In the Gaza Strip or the encampments of the Sahel, we see necropolitics in its most distilled form. Sovereign power, exercised by both local actors and distant global hegemons, is used to manage the biological life of a population through the control of water, calories, and movement.
In Mbembe’s framework, these people are bodies whose eventual termination, whether by a blockade’s slow attrition or the sudden snap of a rope, is treated as a clerical necessity rather than a moral aberration.
Commodification of instability
The death world is not a failure of the market, but a prerequisite for it. By maintaining a state of perpetual and managed chaos, international corporations and state actors can engage in high-risk, high-reward resource extraction without the interference of robust labour laws or human rights.
Whether it is the coltan of the Democratic Republic of the Congo or the strategic positioning of the Levant, new legislations are simply recent updates to an ancient imperial software designed to ensure that some lives remain mere variables.
The structural approach is justified through the Rational Choice Theory. In this view, state actors and the media outlets that mirror their interests perform a cost-benefit analysis of empathy. If acknowledging the full humanity of a population requires a radical shift in foreign policy, or a costly intervention that yields no national interest, then the most “rational” choice is to diminish the perceived value of those lives. Under this calculus, human suffering is reframed as a negative externality.
This system is achieved through the commodification of instability.

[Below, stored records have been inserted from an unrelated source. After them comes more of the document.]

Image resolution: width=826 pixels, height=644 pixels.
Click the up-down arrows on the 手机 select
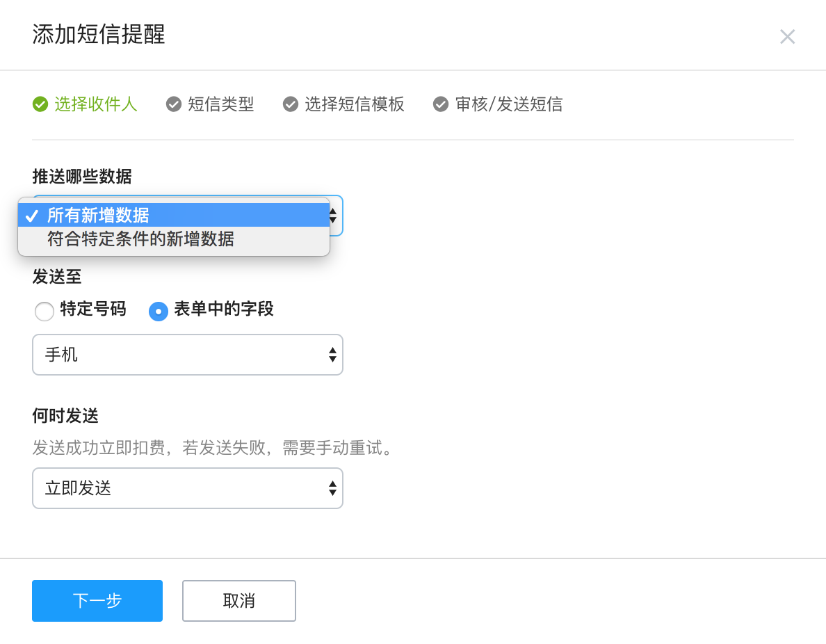(x=332, y=355)
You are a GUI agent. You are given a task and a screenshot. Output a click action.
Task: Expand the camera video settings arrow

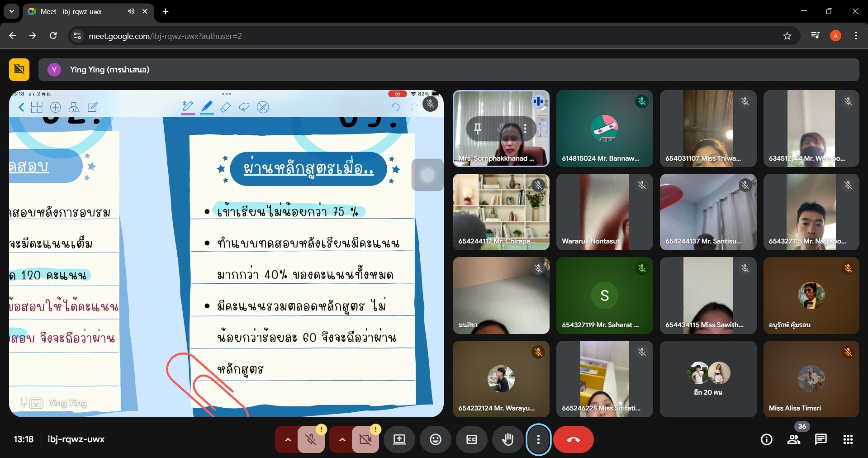click(342, 439)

In the traditional imperial model, power sought to own the land; in the neoliberal model, power seeks only to own the yield. By keeping regions in a state of collapse, global actors create a legal grey zone where the standard costs of doing business, fair wages, environmental restoration, and corporate liability simply evaporate.

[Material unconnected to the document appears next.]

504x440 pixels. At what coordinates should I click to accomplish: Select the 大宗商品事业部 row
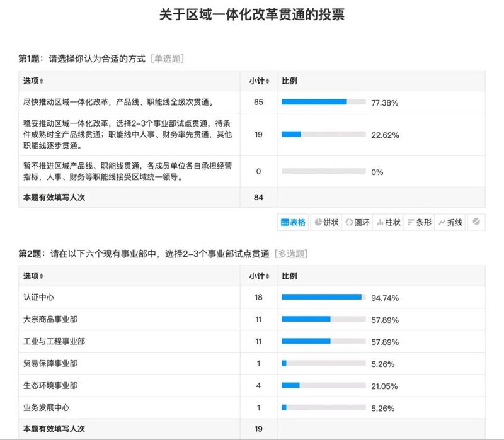click(252, 320)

This is the arbitrage of human life, a strategy where the imperial centre can use the lithium deposits of the High Andes, the phosphate mines of the Maghreb, or the maritime transit routes of the Levant at a massive discount.
Language of the powerful
The Strait of Hormuz, the narrow chink in the world’s armour and a maritime carotid artery through which a massive portion of the globe’s energy supply pulses, serves as the ultimate litmus test for global empathy.

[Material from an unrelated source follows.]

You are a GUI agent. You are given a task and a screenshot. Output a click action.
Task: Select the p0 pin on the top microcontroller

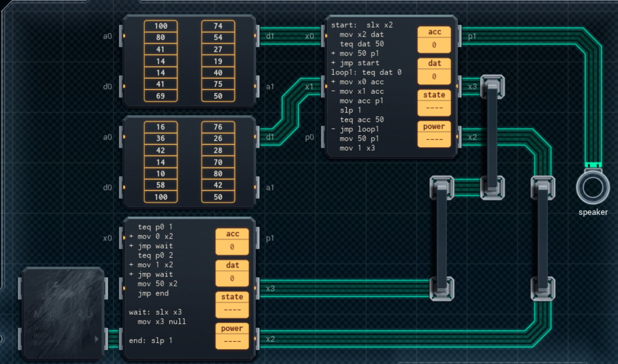(x=323, y=137)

We witness a sickening irony in the global metabolic rate: the world can watch a decade of man-made famine and systemic bombardment in Yemen with a yawn of boredom, but the moment a single oil tanker is stalled, or a sea lane is contested in the strait, the conflict is instantly elevated from a regional tragedy to an existential crisis.
In this context, economic friction becomes the only language the halls of power truly speak. The outrage of the media fluctuates with the price of Brent Crude. We care about the stability of the Gulf only insofar as it preserves the lifestyle of the global consumer.
Claims to universal values are exposed as a hollow performance the moment the “universal” is weighed against the “profitable”, and the scale tips, predictably and violently, toward the latter.
The message sent to the inhabitants of these zones is clear: your lives are relevant only as a function of the geography you occupy. You are not people; you are the biological hazards living atop a supply chain.
The physicality of rubble
The stillness in the dust of a razed university or a flattened neighbourhood is the physical residue of interrupted lives, the atomised remains of private libraries, generational homes, and the collective memory of a community.
When we see a camp in Khartoum, the flaming wreckage of buildings in Beirut, or a crater in Gaza and categorise it as a humanitarian variable rather than a crime scene, we are performing a violent act. The cost of this detachment is the atrophy of the global imagination.
By training ourselves to look at a landscape of rubble and see only a logistical hurdle, we forfeit our ability to understand a world dismantled.